Copy out the lines of the records below, and only those lines, from the one with "You are a computer-use" through the one with "Select question 3", exactly as they appear.

Data to use

━━━━━━━━━━━━━━━━

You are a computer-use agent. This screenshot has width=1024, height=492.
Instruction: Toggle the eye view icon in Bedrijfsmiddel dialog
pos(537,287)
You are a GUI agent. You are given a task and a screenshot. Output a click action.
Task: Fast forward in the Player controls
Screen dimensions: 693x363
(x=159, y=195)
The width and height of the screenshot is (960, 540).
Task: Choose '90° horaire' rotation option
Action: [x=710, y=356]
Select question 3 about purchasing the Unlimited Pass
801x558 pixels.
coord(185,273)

━━━━━━━━━━━━━━━━

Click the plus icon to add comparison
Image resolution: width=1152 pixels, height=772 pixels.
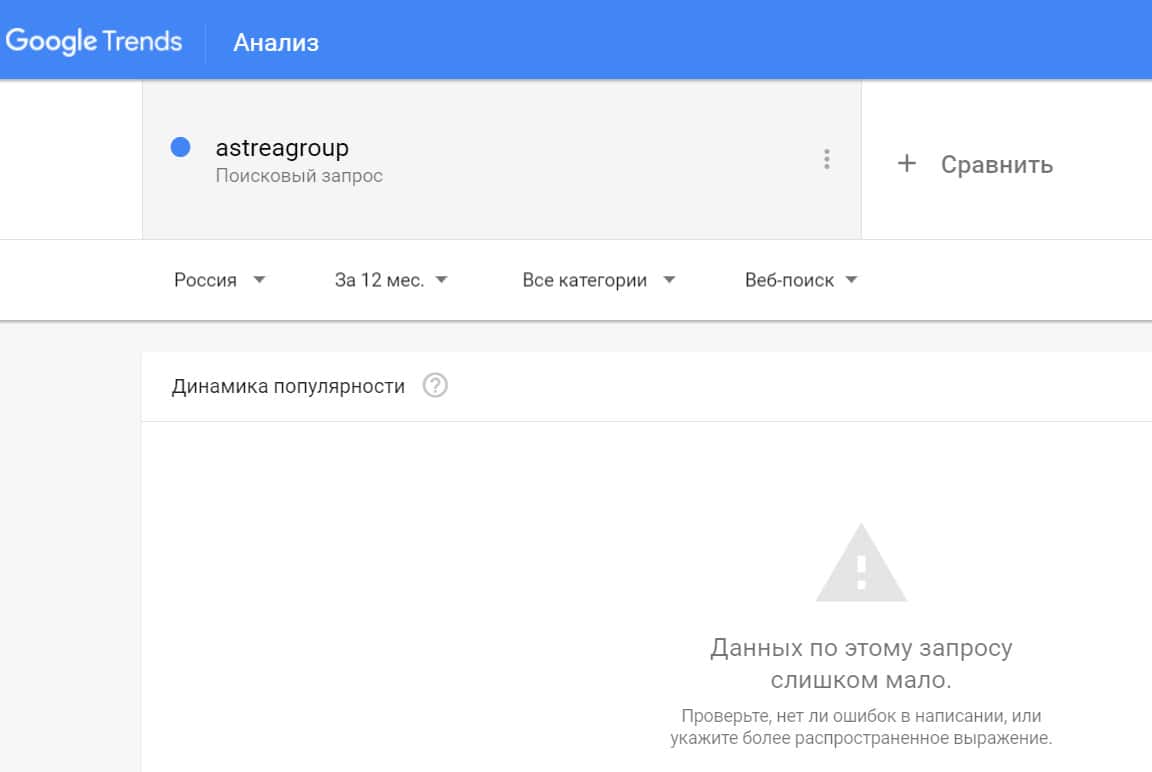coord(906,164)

━━━━━━━━━━━━━━━━

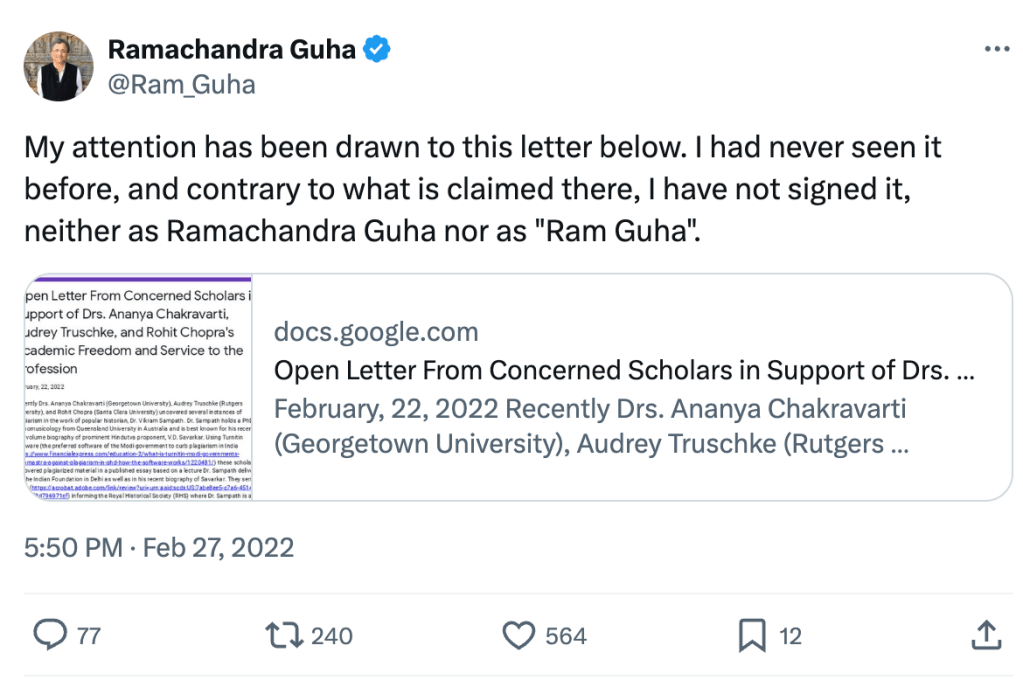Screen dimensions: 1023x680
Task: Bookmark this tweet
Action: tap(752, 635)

━━━━━━━━━━━━━━━━

Exercise solution
You are a computer-use agent. This screenshot has width=1024, height=492.
Instruction: Toggle the eye view icon in Bedrijfsmiddel dialog
pos(537,287)
You are a GUI agent. You are given a task and a screenshot. Output a click action.
Task: Fast forward in the Player controls
Screen dimensions: 693x363
(x=159, y=195)
The width and height of the screenshot is (960, 540).
Task: Choose '90° horaire' rotation option
Action: [x=710, y=356]
Select question 3 about purchasing the Unlimited Pass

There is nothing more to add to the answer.